Note
The window size used for smoothing-based algorithms is index-based, rather than based on the units of the data, so proper conversions must be done by the user to get the desired window size.
:meth:`~.Baseline2D.noise_median`: :ref:`explanation for the algorithm <algorithms/smooth:noise_median (Noise Median method)>`.
.. plot::
:align: center
:context: reset
import numpy as np
import matplotlib.pyplot as plt
from pybaselines.utils import gaussian2d
from pybaselines import Baseline2D
def create_data():
x = np.linspace(-20, 20, 80)
z = np.linspace(-20, 20, 80)
X, Z = np.meshgrid(x, z, indexing='ij')
signal = (
gaussian2d(X, Z, 12, -9, -9)
+ gaussian2d(X, Z, 11, 3, 3)
+ gaussian2d(X, Z, 13, 11, 11)
+ gaussian2d(X, Z, 8, 5, -11, 1.5, 1)
+ gaussian2d(X, Z, 16, -8, 8)
)
baseline = 0.1 + 0.08 * X - 0.05 * Z + 0.005 * (Z + 20)**2
noise = np.random.default_rng(0).normal(scale=0.1, size=signal.shape)
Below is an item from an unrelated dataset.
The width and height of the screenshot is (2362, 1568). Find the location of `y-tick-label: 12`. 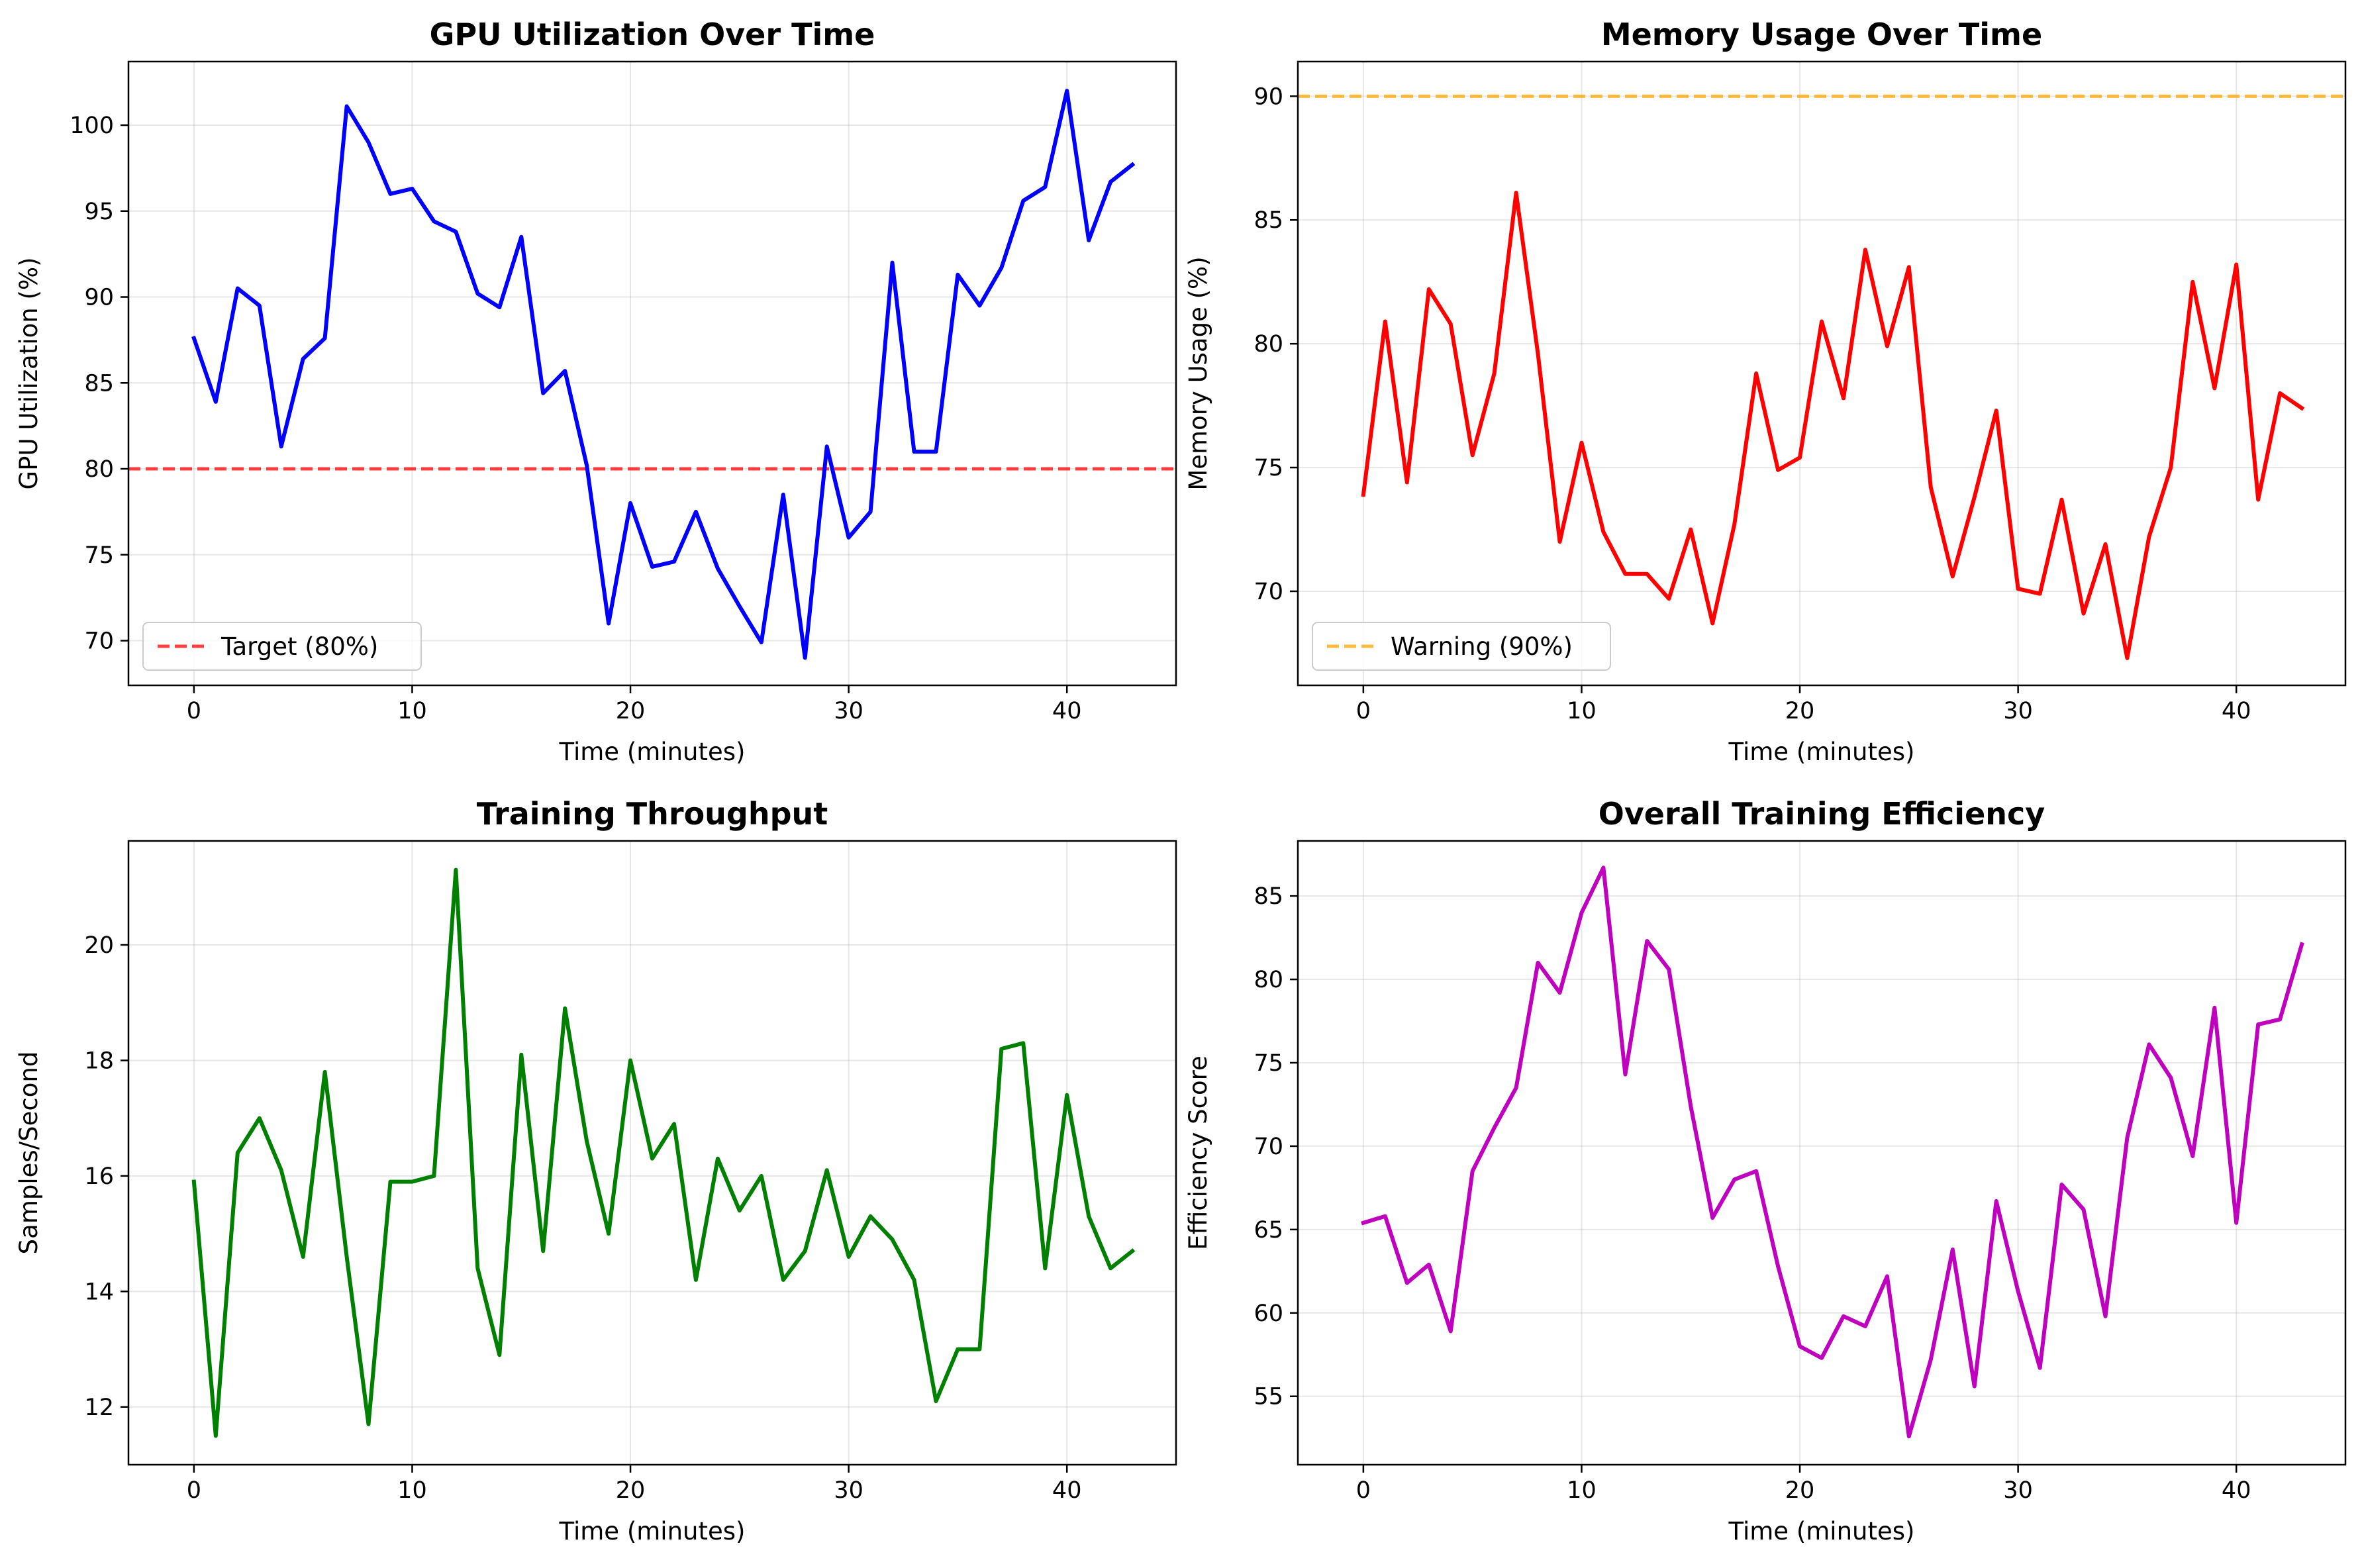

y-tick-label: 12 is located at coordinates (99, 1408).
y = signal + baseline + noise
return x, z, y, baseline
def create_plots(y, fit_baseline):
X, Z = np.meshgrid(
np.arange(y.shape[0]), np.arange(y.shape[1]), indexing='ij'
)
# 4 total plots: 2 countours and 2 projections
row_names = ('Raw Data', 'Baseline Corrected')
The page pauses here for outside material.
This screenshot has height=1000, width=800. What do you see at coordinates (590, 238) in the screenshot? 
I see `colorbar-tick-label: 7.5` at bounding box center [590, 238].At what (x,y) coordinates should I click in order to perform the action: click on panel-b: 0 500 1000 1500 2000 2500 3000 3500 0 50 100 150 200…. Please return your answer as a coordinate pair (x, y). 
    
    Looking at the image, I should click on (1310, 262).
for i, dataset in enumerate((y, y - fit_baseline)):
fig = plt.figure(layout='constrained', figsize=plt.figaspect(0.5))
fig.suptitle(row_names[i])
ax = fig.add_subplot(1, 2, 2)
ax.contourf(X, Z, dataset, cmap='coolwarm')
ax.set_xticks([])
ax.set_yticks([])
ax_2 = fig.add_subplot(1, 2, 1, projection='3d')
ax_2.plot_surface(X, Z, dataset, cmap='coolwarm')
ax_2.set_xticks([])
ax_2.set_yticks([])
ax_2.set_zticks([])
x, z, y, real_baseline = create_data()
baseline_fitter = Baseline2D(x, z, check_finite=False)
baseline, params = baseline_fitter.noise_median(y, half_window=12, smooth_half_window=5)
create_plots(y, baseline)